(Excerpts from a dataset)
——————

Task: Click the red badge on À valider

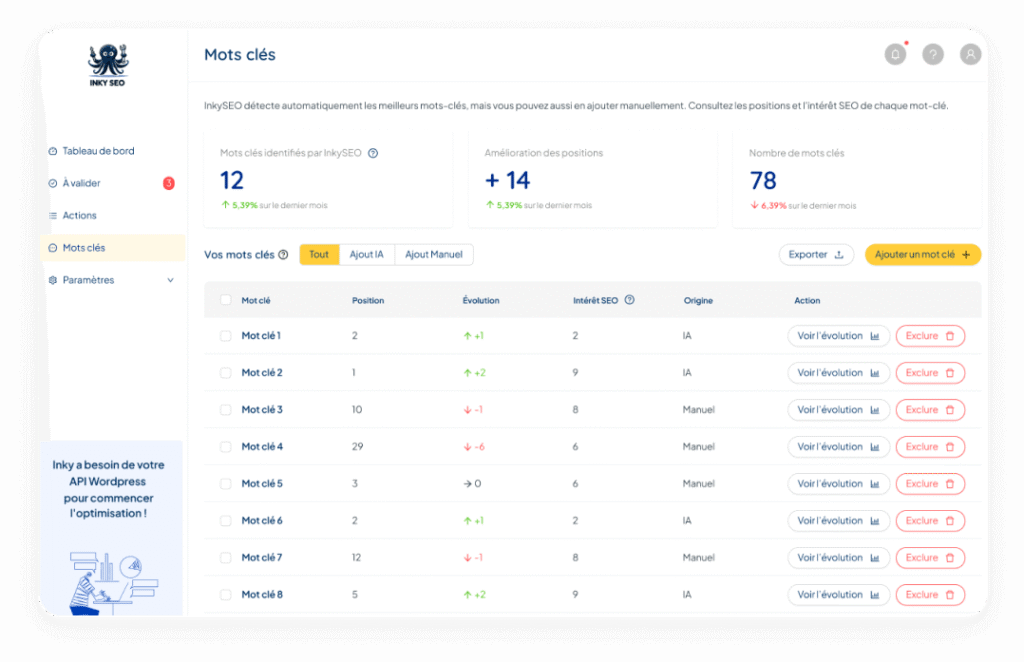Action: pyautogui.click(x=168, y=183)
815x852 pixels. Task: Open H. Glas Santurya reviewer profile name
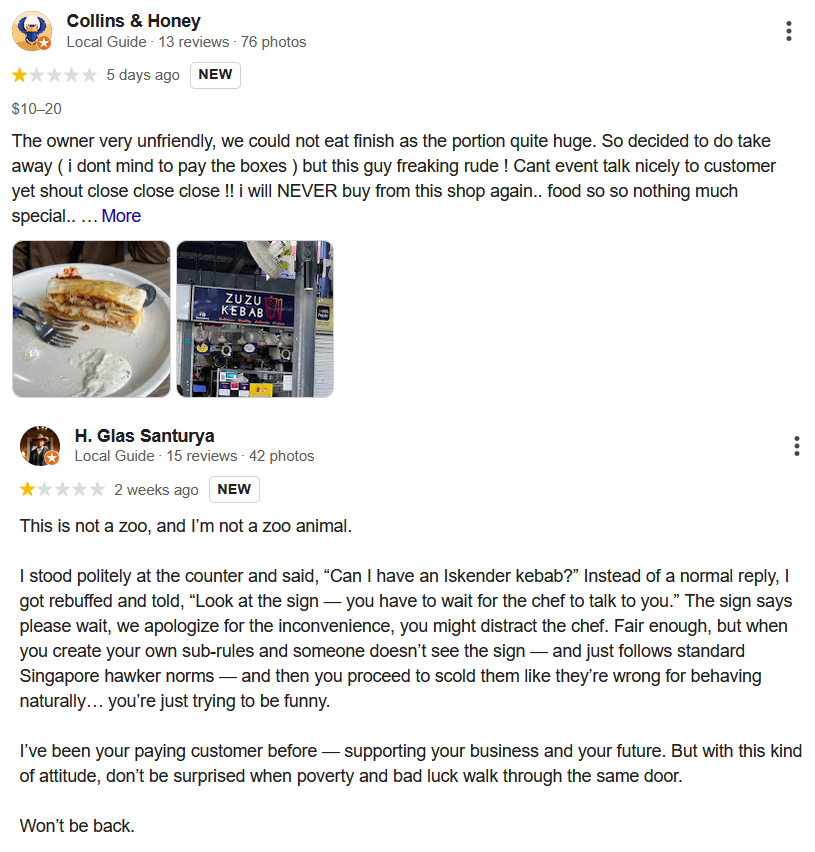click(144, 436)
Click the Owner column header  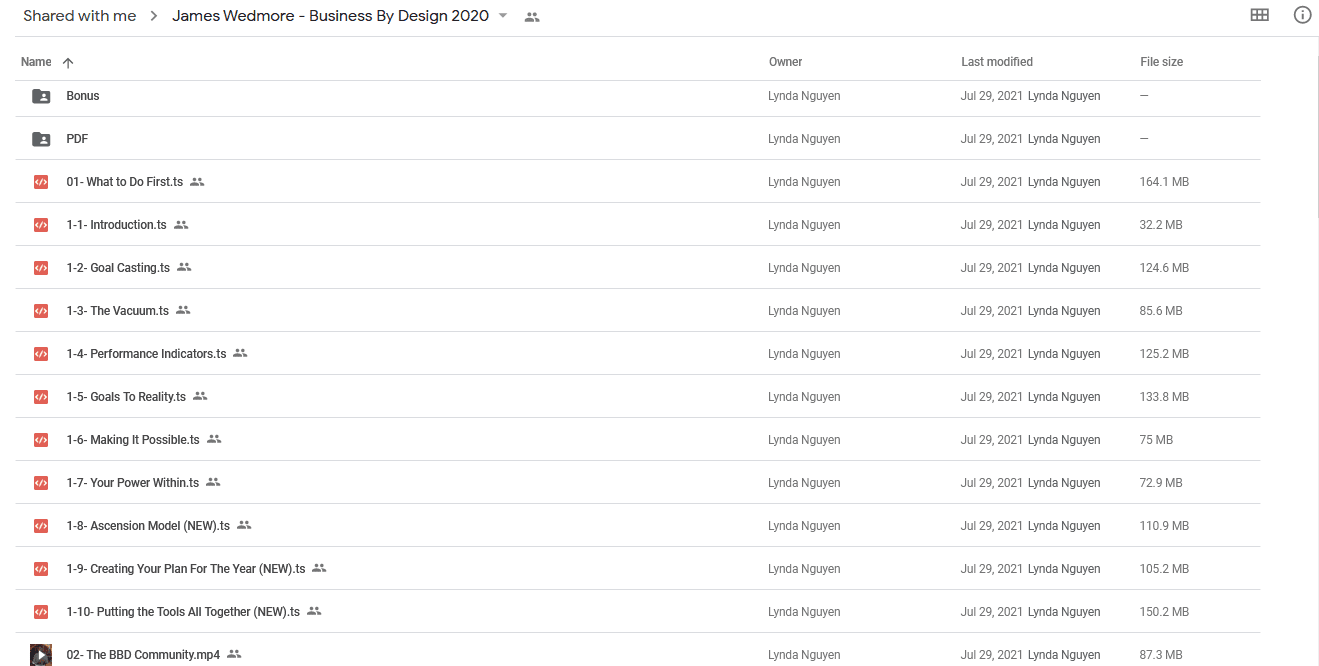(785, 62)
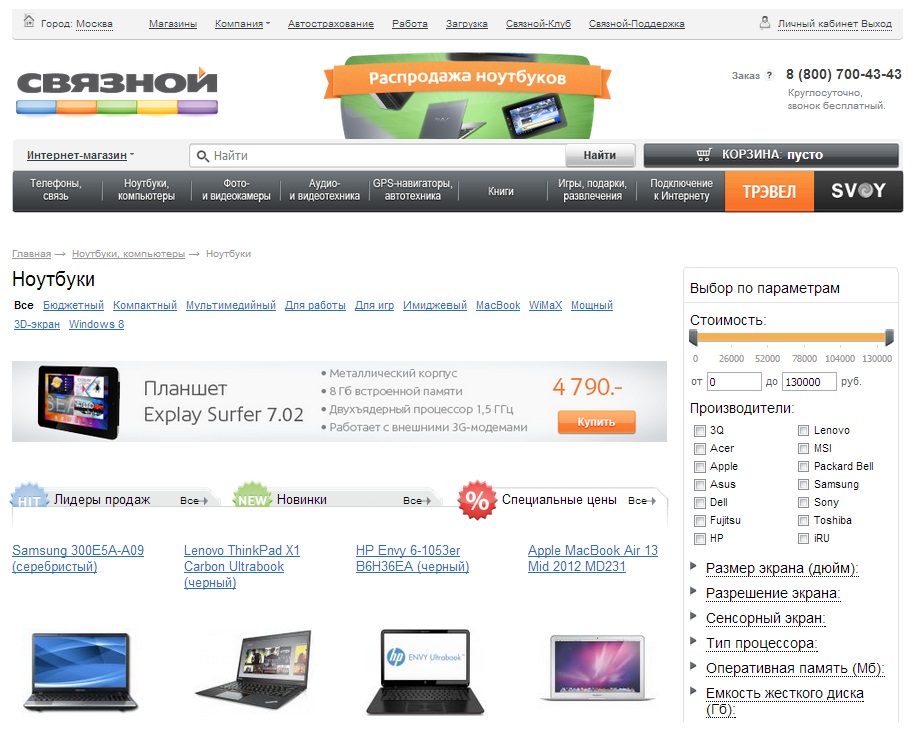Click the shopping cart icon in Корзина
Image resolution: width=916 pixels, height=746 pixels.
[x=704, y=155]
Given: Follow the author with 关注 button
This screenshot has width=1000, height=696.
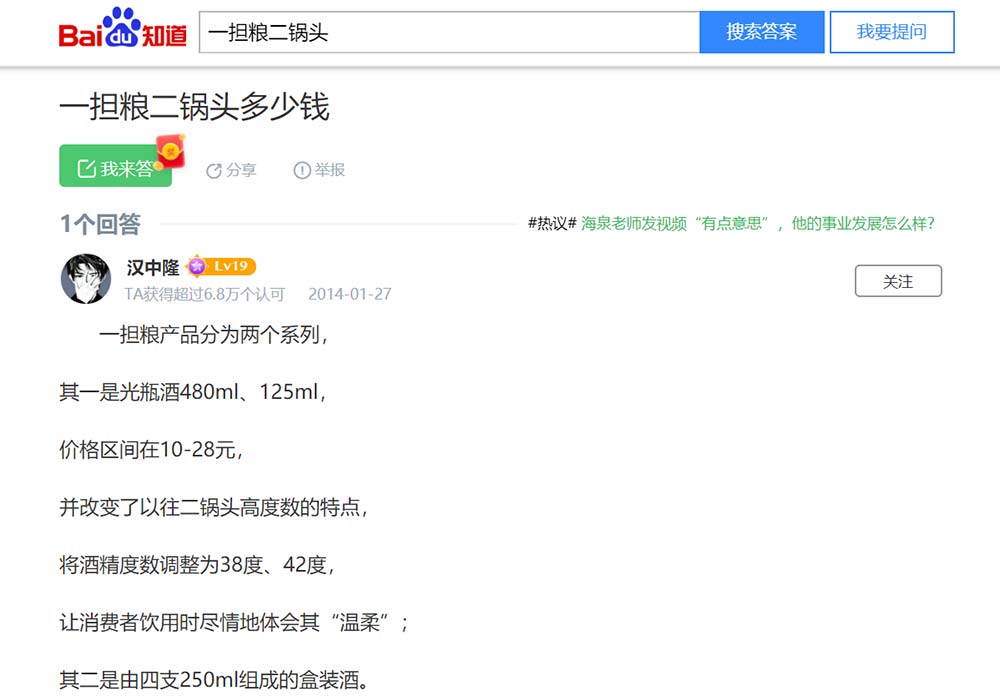Looking at the screenshot, I should (898, 282).
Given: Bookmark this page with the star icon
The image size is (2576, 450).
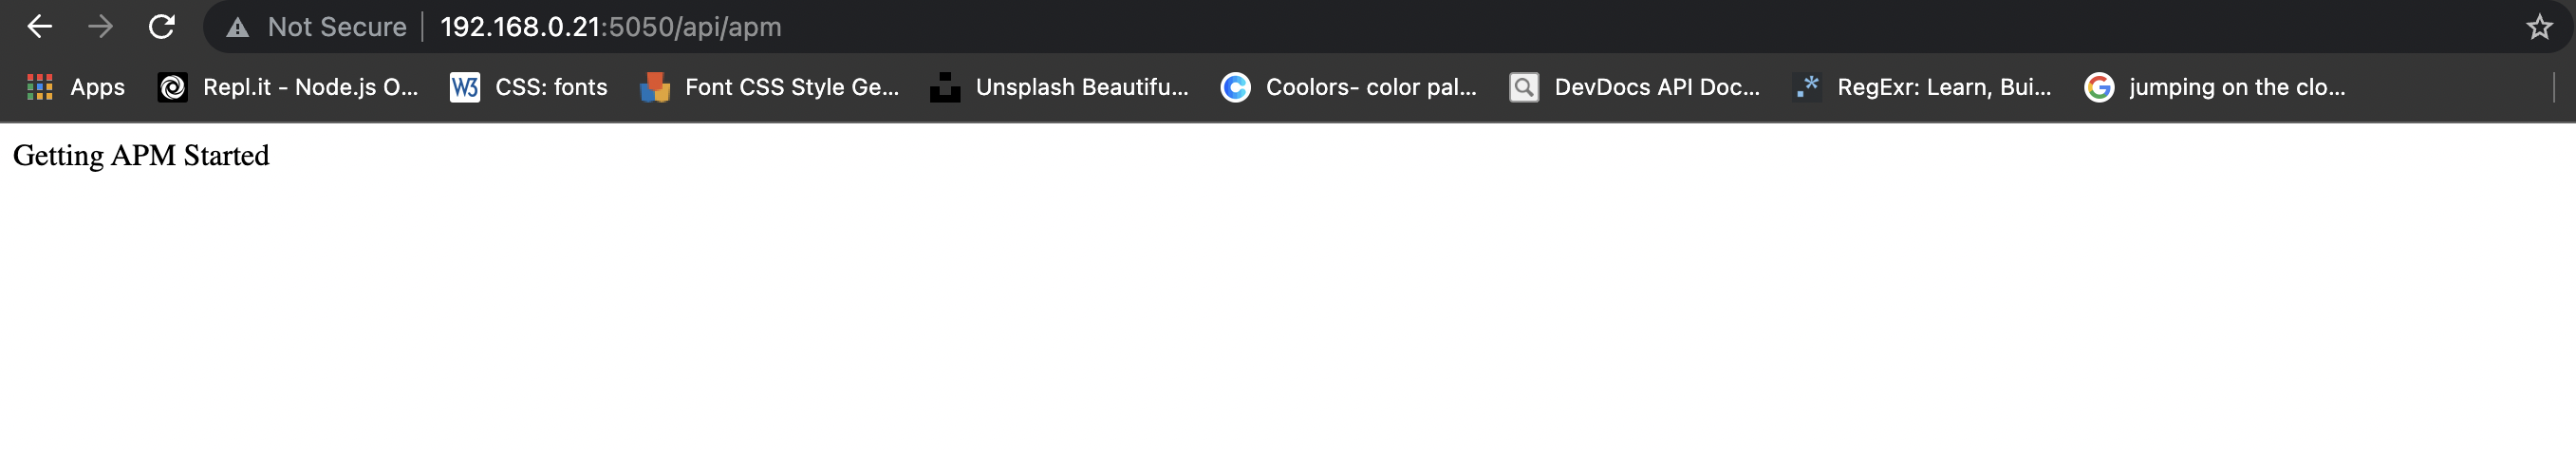Looking at the screenshot, I should click(x=2539, y=27).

——————

Copy each line above that contains the string "Given".

Given: Follow the author with 关注 button
Given: Bookmark this page with the star icon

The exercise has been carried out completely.